Ce régime fort par ses puissants alliés internationaux a mis en place ses propres partis politiques, ses propres associations, ses médias, ses organes de contrôle et son observatoire des droits de l’Homme. Il a su relancer ses réseaux et ses soutiens à travers le monde et notamment au niveau des instances onusiennes. Pour ces raisons là et malgré la forte mobilisation, beaucoup restent pessimistes et prônent le moindre mal, risquant du même coup de nous ramener 57 ans en arrière.  
Si le peuple, aujourd’hui, en dépassant ses peurs a retrouvé sa dignité et sa fierté en se réappropriant l’espace publique et la politique, nous ne pouvons considérer cette étape comme une grande victoire, car le chemin qui mène à la liberté est très long et semé d’embûches. Il serait simpliste de croire  que la construction d’un Etat de droits basé sur une justice sociale, sans un travail de terrain au préalable, peut se faire en un clin d’œil. Il n’existe pas de démocratie « clefs en main » ! Les libertés se gagnent et la démocratie se construit jour après jour.
Quelques associations de la société civile, des syndicats, des universitaires, organisent, ici et là, des conférences, des débats pour maintenir la mobilisation et sensibiliser l’opinion publique. Des citoyennes et citoyens, des artistes, s’accaparent l’espace publique pour trouver des solutions à la crise politique, au vide juridique, aux formes de gouvernance qui pourraient prévaloir, mais il n’empêche que beaucoup de questions sont éludées volontairement ou involontairement par peur de diviser le mouvement. Même si cela n’est pas primordial, toutes les questions restent d’actualité. Elles doivent être abordées et posées sans tabous notamment en ce qui concernent la transparence et le fonctionnement de nos institutions qui ont failli, l’incapacité des partis politiques à créer une alternative politique, l’incapacité des élites nationales et des différentes corporations à exister en tant que pouvoir et forces motrices de changement, voire force d’éveil des consciences. Aujourd’hui le courage de dire les choses est de mise. Il est important d’affirmer clairement les principes d’une démocratie et les lignes rouges à ne pas dépasser, sinon, la démocratie restera éternellement menacée. C’est parce qu’aujourd’hui, les élites algériennes sont  inaudibles quedominent la médiocrité, le « populisme » et le « m’as-tu vu ? » en Algérie.

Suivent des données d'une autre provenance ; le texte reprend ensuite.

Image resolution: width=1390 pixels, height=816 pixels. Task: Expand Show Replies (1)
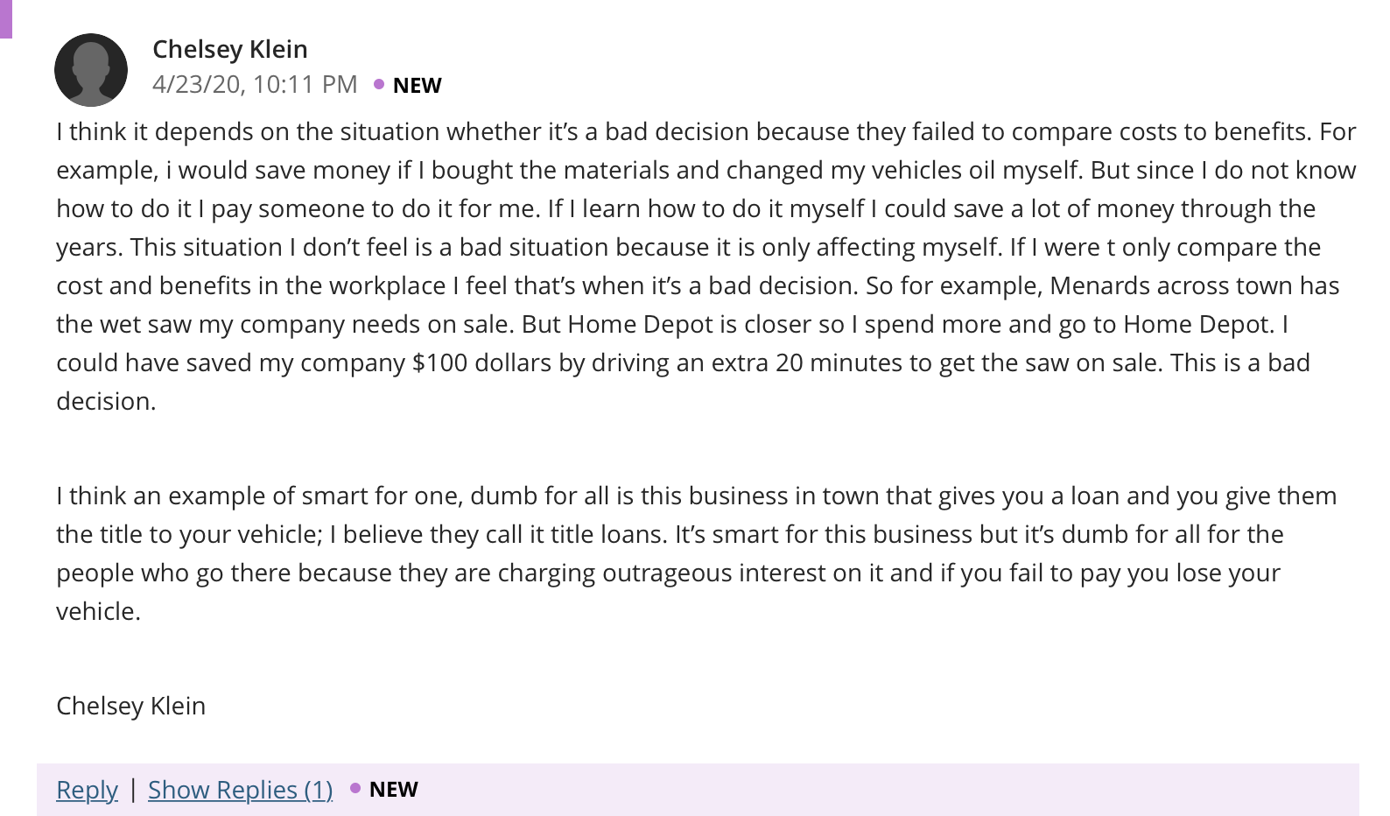pos(241,790)
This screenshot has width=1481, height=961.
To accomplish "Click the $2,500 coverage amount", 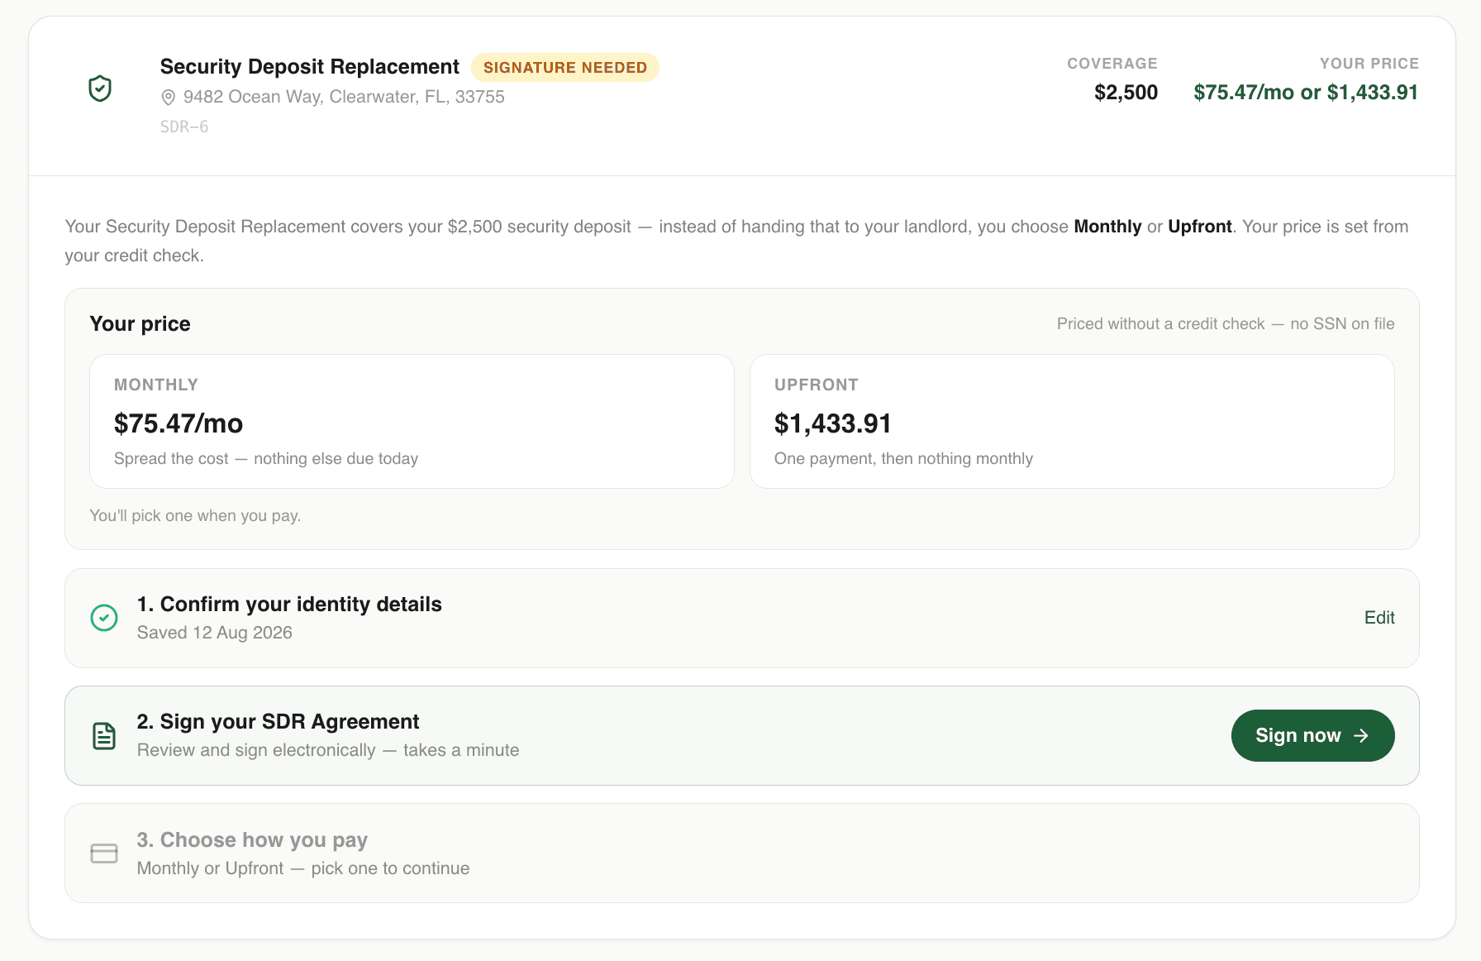I will pyautogui.click(x=1126, y=93).
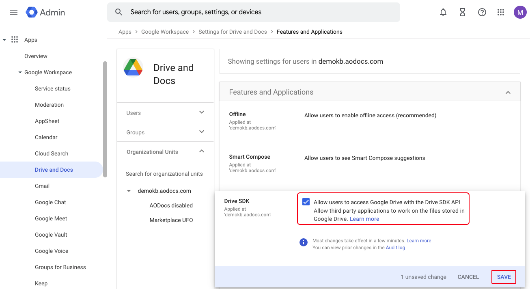Open the Google apps grid launcher

501,12
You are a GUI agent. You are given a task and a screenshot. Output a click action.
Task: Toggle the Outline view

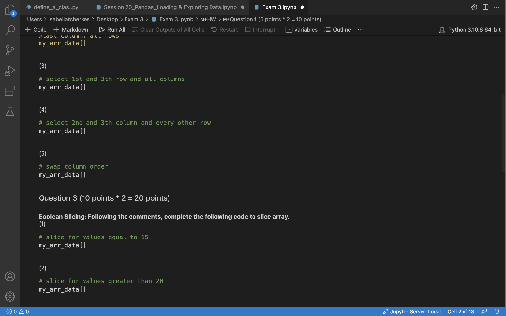coord(337,29)
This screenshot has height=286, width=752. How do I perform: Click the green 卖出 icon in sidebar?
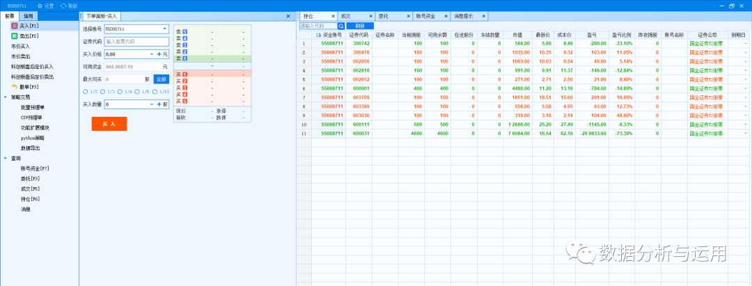pos(15,35)
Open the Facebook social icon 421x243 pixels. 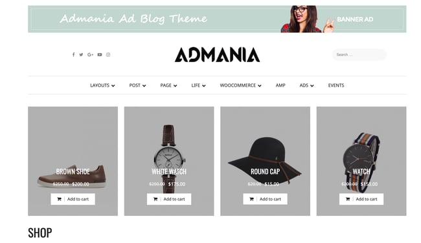[x=74, y=55]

Le temps est à l’affirmation, haut et fort, de ce qui est non négociable dans une démocratie et un Etat de droits, afin d’obliger les citoyen.nes individuellement ou collectivement à une profonde réflexion, sans tabous, sur les bouleversements qui doivent s’opérer dans notre société à l’aune du XXI siècle et à l’ère des hautes technologies. Le temps est à la remise en question de chacun d’entre nous, dans l’intérêt de tous, pour permettre l’émergence d’une classe dirigeante ayant l’approbation et la confiance du peuple algérien. Avant cela, tout compromis avec les détenteurs du  pouvoir serait dangereux et mal venu.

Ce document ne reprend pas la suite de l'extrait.